Reproduce the data exactly, starting at the line that contains "Open the three-dot options menu" and ending at the end of the data, with both ends included.
++++
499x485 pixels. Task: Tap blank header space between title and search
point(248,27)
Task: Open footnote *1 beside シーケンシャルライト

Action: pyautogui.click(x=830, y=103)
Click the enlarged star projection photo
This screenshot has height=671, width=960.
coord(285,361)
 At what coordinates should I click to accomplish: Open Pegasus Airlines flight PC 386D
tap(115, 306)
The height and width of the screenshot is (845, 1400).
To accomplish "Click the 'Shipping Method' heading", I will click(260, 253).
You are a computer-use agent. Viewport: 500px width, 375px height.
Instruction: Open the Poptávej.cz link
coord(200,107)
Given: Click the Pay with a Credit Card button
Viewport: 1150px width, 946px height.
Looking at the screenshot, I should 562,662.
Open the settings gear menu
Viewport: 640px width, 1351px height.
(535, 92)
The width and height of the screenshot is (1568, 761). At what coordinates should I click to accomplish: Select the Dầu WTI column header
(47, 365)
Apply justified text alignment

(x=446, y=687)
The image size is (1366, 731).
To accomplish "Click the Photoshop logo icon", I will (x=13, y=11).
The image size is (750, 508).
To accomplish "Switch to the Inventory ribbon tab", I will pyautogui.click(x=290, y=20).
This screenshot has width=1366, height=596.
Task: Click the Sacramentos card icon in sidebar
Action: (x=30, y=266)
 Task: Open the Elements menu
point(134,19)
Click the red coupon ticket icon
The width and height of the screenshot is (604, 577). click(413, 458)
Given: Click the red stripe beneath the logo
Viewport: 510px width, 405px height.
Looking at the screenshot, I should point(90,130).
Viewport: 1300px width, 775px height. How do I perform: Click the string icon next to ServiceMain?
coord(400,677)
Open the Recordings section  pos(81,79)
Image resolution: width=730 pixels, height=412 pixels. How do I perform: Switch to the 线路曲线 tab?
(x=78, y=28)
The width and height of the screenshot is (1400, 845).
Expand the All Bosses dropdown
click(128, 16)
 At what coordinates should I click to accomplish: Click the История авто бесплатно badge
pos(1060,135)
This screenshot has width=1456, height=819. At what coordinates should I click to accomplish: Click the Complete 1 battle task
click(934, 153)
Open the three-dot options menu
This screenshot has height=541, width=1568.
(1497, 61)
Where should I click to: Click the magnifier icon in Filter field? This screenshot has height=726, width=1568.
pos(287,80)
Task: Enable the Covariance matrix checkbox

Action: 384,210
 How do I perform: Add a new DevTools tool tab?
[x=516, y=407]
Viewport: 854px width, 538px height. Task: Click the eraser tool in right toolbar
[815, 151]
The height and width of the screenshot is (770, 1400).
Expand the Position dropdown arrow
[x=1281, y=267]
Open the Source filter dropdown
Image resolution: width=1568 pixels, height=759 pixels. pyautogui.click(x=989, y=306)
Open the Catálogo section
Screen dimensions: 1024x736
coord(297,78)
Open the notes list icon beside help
++++
▶ **Solution**:
Open the three-dot options menu
This screenshot has height=541, width=1568.
(1497, 61)
Where should I click to: Click the magnifier icon in Filter field? This screenshot has height=726, width=1568.
pos(287,80)
Task: Enable the Covariance matrix checkbox

Action: 384,210
 How do I perform: Add a new DevTools tool tab?
[x=516, y=407]
Viewport: 854px width, 538px height. Task: Click the eraser tool in right toolbar
[815, 151]
The height and width of the screenshot is (770, 1400).
Expand the Position dropdown arrow
[x=1281, y=267]
Open the Source filter dropdown
Image resolution: width=1568 pixels, height=759 pixels. pyautogui.click(x=989, y=306)
Open the Catálogo section
Screen dimensions: 1024x736
coord(297,78)
Open the notes list icon beside help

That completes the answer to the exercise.